Because of the high temperatures endured by the airframe while travelling so fast, and hence the relatively huge thermal expansion of the panels , the Blackbird had to be made such that they could have quite a large difference between “cool” and “hot” with things not really fitting right until it was “up to temperature”, as it were. Everything was that much smaller and hence such a bad fit while cool that the thing was notorious for leaking like a sieve. This might strike you as a terrible fire hazard to have an aircraft leaking so much fuel on a airbase apron, but the fuel used (JP-7?) is actually quite safe… because of the high temperatures in the operating environment, it was developed to have a very high flash point. I’ve heard that if you had a fire with normal jet fuel, you could pour this stuff on to put the fire out. Possibly urban legend but hey, a good story! The stuff is also ridiculously expensive - which might explain why they were so eager to retire the damn thing at the start of the 90’s!
EDIT for simply typos
Whilst we are mentioning unstable fuels etc.

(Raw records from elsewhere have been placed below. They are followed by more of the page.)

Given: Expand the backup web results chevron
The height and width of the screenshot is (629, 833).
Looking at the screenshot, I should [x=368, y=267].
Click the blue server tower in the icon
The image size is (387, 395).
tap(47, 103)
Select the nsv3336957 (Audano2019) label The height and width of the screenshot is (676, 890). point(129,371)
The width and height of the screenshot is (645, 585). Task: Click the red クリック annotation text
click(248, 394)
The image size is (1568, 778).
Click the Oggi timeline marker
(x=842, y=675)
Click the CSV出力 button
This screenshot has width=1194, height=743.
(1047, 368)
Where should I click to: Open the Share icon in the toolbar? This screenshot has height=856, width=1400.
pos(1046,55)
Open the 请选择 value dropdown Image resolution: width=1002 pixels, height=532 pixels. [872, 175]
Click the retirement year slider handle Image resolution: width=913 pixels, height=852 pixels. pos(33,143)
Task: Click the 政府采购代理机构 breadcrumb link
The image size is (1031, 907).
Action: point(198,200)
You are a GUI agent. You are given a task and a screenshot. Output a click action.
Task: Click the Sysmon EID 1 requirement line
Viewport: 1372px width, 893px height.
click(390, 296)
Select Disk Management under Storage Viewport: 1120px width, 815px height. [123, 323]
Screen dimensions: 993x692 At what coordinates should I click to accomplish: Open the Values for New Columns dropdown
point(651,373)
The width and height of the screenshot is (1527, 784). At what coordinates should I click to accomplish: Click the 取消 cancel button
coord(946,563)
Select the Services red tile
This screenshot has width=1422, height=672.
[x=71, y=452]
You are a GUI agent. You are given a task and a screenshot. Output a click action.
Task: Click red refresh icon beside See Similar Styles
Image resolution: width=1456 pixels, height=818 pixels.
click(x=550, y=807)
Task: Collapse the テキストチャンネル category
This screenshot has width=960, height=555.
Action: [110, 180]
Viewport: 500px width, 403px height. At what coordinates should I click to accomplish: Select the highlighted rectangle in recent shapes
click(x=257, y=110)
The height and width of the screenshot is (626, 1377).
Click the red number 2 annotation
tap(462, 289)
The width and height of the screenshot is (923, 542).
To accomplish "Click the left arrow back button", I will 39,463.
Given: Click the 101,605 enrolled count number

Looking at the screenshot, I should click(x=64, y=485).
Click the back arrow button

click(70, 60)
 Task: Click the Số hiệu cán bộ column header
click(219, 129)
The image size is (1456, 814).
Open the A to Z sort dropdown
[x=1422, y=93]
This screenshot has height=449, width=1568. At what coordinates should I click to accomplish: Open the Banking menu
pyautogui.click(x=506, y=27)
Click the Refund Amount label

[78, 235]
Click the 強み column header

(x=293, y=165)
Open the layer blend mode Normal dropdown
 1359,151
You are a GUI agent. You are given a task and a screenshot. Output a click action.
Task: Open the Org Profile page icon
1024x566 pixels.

There was an accidnet in the 1950’s very similair to the Kursk disaster involving the same type of fuel. A British prototype submarine was re-fuelling in Poole harbour and IIRC went down with all hands, shortly afterwards the British ceased research into this type of fuel, but it was continued by the Russians, who continued refienemnts and safeyty procedures were put in place but the fuel itself was still temperamental - Leading to the Kursk disaster many years later,
I will look up details in a bit Im just running out now.
HMS Sidon - not a prototype submarine, but a prototype torpedo.